━━━━━ Supplied passage ━━━━━

While connected to the Supervisor cluster context, the NSX-NCP pod log may show errors similar to the following:

kubectl get pods -n nsx-ncp
kubectl logs -n nsx-ncp <nsx ncp pod>

The maximum size of pool members for <load balancer SIZE> load balancer service form factor is <load balancer size limit>, current size of pool members is <greater than or equal to the load balancer size limit>"

In the vCenter web UI, when navigating to the Monitor tab for the affected namespace, an error message similar to the following may be present:

LB Service domain-c##:<ID> limit exceeded: Unable to attach new resource <resource ID> to lbs domain-c##:<ID>: LBS exceeded limit of 2000.

Environment

vSphere Supervisor

NSX 4.X

NCP (NSX-T Container Plugin) 4.X

Cause

The noted load balancer has reached its limit of members or the new load balancer will increase the member count beyond the load balancer's limit.

Load Balancer autoscaling works only against number of virtual servers, not the pool member count.
This is expected behavior by design as relocating the services can require downtime.
The default load balancer size is SMALL, which has a limit of 300 pool members by default in NSX-T. However, this is overridden by NSX-NCP in vSphere Supervisor using NSX-T.
NSX-NCP overrides the default load balancer pool member limit:
- Small Pool Member Limit: 2,000
- Medium Pool Member Limit: 2,000
- Large Pool Member Limit: 6,000

In a NSX-T load-balancer, pool-members are created to distribute the traffic between them. Every pool member is an object containing a unique pool-member-IP+Port combination.

━━━━━

(Stated problem 1):
List each load balancer size in the load balancer article together with the pool member limit that NSX-NCP assigns to it.
The records that come next have no connection to the load balancer article.

━━━━━ Entries supplied ━━━━━

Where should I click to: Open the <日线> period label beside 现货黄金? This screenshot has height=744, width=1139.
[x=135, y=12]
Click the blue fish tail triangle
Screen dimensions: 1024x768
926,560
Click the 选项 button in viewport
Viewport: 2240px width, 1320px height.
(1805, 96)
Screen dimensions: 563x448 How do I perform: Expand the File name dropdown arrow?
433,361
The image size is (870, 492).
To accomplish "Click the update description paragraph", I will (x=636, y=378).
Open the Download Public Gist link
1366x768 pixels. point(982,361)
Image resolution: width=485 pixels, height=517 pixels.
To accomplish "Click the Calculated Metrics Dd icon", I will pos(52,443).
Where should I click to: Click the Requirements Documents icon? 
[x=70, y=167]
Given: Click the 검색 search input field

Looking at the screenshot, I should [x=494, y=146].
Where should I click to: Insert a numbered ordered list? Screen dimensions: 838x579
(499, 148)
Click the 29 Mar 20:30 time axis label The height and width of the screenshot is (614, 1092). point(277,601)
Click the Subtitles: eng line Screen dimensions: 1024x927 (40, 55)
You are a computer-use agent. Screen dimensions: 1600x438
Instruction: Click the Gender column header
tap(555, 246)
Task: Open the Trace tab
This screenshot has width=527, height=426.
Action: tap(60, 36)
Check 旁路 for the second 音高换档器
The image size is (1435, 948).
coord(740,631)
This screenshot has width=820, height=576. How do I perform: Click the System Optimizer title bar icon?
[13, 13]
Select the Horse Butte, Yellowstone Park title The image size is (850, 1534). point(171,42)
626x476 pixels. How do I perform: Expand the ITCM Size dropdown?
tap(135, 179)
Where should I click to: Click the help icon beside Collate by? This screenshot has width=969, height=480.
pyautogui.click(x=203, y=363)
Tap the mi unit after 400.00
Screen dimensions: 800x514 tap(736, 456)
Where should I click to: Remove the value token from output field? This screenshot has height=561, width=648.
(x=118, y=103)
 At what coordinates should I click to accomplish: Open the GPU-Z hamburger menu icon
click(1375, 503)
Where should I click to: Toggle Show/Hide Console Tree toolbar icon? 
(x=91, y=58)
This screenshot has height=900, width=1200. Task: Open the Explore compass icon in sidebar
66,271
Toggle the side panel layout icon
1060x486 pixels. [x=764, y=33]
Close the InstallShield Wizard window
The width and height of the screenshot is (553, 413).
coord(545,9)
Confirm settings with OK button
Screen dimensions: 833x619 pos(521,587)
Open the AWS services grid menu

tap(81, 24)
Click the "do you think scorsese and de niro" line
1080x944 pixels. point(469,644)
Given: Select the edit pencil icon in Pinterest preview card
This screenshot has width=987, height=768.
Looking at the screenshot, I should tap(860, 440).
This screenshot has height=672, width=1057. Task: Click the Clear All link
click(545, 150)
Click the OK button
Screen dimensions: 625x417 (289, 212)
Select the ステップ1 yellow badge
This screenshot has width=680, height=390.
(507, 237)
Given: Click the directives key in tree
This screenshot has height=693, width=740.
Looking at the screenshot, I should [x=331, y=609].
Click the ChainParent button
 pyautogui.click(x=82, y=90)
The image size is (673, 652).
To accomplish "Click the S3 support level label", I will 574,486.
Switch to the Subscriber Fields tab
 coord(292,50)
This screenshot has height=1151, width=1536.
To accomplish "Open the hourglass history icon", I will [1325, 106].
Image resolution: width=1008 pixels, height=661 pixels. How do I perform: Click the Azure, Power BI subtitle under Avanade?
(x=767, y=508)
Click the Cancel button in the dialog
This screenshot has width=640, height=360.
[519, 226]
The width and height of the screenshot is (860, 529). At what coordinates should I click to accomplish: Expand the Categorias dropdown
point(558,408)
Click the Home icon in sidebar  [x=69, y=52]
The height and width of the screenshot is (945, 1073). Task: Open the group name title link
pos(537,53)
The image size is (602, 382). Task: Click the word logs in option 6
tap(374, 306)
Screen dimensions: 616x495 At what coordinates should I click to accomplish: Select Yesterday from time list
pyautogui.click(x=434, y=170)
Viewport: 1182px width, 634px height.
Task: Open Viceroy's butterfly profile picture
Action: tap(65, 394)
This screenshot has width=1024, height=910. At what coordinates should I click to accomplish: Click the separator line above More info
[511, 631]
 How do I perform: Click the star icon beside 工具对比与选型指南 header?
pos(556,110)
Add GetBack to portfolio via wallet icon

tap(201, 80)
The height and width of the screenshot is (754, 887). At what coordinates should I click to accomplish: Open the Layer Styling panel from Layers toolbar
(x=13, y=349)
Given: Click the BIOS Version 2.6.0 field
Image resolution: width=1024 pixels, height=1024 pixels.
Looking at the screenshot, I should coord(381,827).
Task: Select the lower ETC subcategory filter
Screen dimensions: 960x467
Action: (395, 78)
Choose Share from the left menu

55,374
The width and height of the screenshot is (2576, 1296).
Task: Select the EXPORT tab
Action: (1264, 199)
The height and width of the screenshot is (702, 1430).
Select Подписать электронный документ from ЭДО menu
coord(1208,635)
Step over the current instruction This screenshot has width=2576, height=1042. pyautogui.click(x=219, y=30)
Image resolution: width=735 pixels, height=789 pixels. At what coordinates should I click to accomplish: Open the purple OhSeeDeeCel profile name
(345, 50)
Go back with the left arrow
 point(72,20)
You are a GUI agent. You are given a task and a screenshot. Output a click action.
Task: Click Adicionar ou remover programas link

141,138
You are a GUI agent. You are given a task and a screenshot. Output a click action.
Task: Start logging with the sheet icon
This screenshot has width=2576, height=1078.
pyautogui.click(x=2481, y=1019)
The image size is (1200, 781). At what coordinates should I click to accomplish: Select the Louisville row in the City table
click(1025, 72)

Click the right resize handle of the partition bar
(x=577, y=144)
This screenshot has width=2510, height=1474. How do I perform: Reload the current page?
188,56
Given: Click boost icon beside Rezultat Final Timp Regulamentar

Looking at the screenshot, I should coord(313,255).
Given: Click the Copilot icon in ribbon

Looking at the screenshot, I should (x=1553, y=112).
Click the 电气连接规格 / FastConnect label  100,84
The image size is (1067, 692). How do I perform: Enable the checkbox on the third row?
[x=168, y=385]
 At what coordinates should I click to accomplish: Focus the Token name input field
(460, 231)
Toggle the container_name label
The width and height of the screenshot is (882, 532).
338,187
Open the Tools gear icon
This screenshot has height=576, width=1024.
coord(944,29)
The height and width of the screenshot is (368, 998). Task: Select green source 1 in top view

━━━━━

(Stated problem 2):
Render the lines of the records as a numbered list, starting at the line that contains "Add GetBack to portfolio via wallet icon" and ending at the line that contains "(x=13, y=349)", with blank lines left out.

(Final answer 1):
- Small: 2,000
- Medium: 2,000
- Large: 6,000

(Final answer 2):
1. Add GetBack to portfolio via wallet icon
2. tap(201, 80)
3. The height and width of the screenshot is (754, 887). At what coordinates should I click to accomplish: Open the Layer Styling panel from Layers toolbar
4. (x=13, y=349)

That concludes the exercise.